━━━━━ Data provided ━━━━━

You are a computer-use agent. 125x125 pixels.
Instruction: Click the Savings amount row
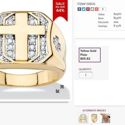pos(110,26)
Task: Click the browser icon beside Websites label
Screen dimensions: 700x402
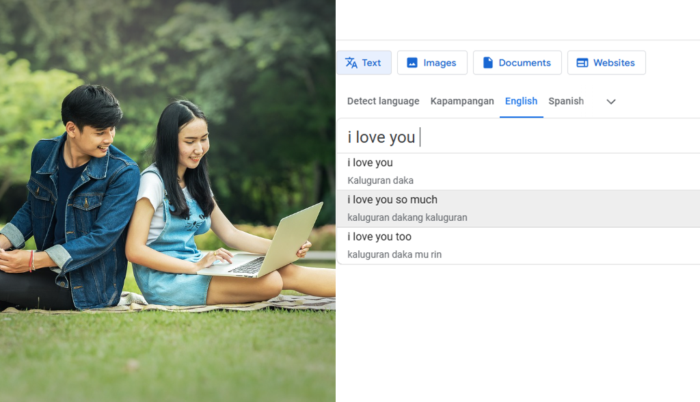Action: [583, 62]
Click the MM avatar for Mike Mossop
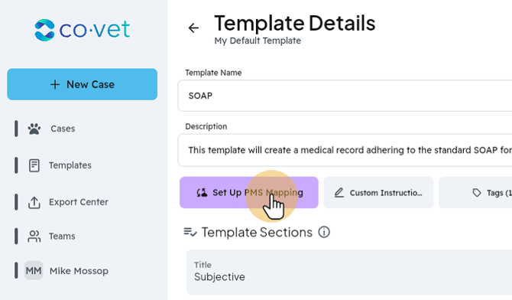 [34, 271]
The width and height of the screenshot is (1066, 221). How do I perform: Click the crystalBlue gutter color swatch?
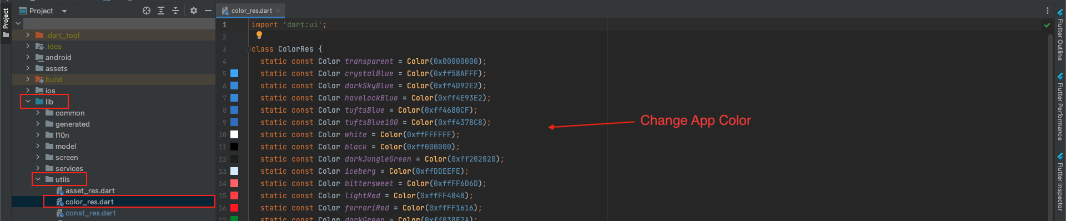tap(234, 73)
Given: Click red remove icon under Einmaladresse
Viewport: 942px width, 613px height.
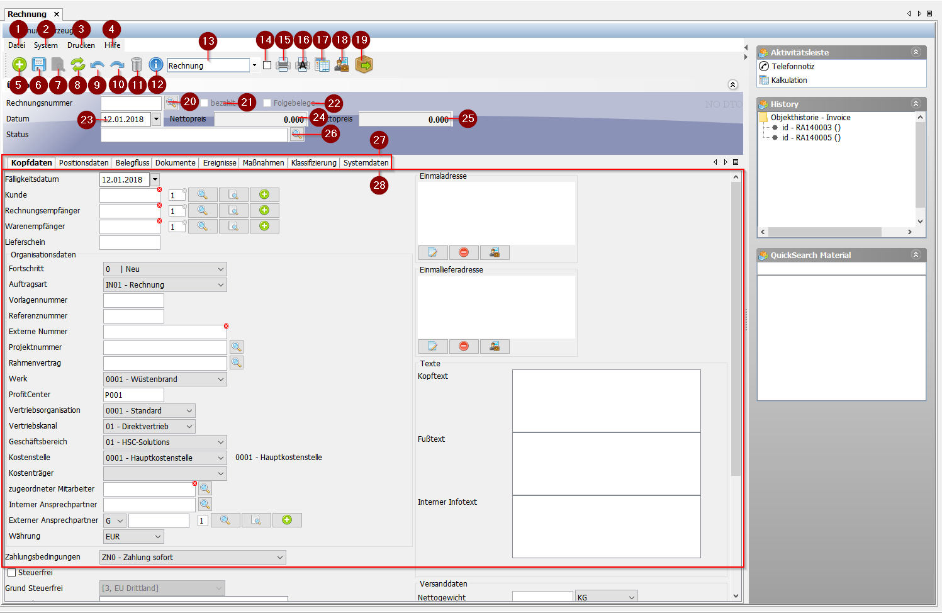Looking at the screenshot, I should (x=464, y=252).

━━━━━
━━━━━ Data provided ━━━━━

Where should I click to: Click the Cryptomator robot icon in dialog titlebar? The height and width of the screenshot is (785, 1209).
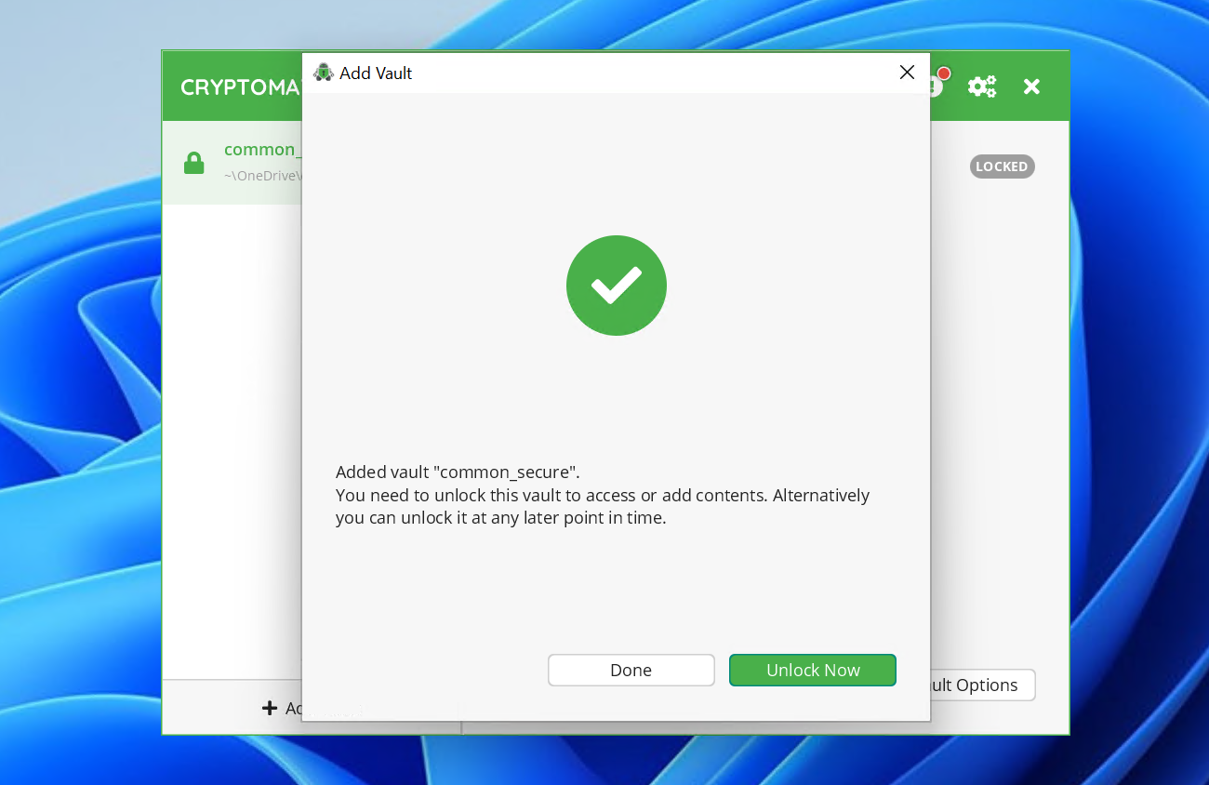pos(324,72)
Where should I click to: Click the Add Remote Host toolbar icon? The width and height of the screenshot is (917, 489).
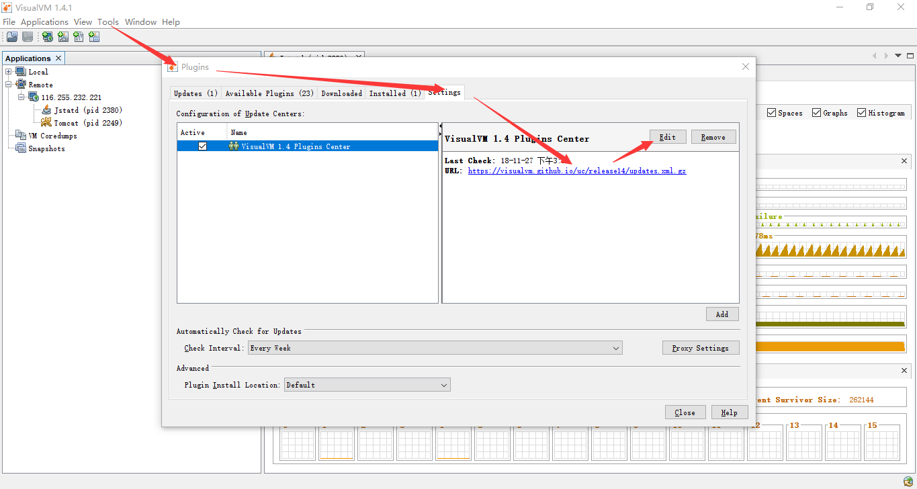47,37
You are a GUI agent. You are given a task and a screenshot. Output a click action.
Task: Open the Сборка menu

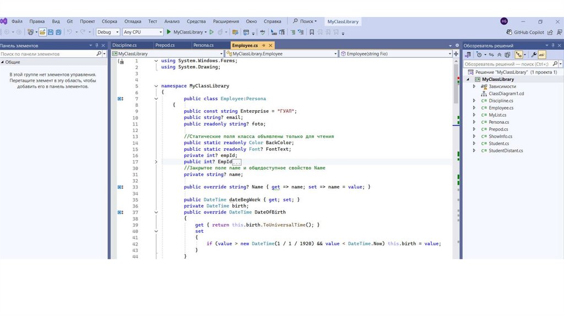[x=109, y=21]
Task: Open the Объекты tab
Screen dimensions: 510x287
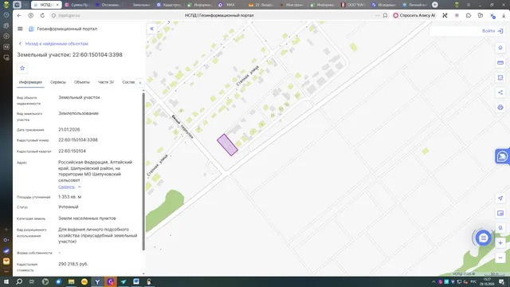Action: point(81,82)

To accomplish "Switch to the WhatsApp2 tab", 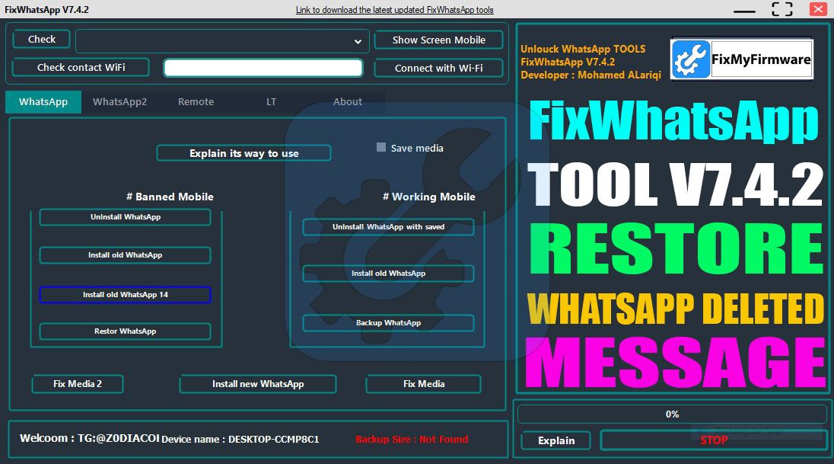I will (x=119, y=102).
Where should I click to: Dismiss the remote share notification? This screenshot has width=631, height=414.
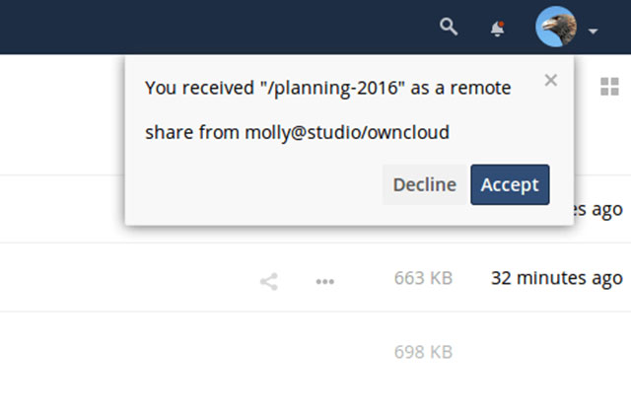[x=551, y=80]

━━━━━

▶ **What you need to do**: The lines to return are those in the entries above that hold "agent".

▶ **Solution to this task**:
You are a computer-use agent. 125x125 pixels.
You are a GUI agent. You are given a task and a screenshot. Output a click action.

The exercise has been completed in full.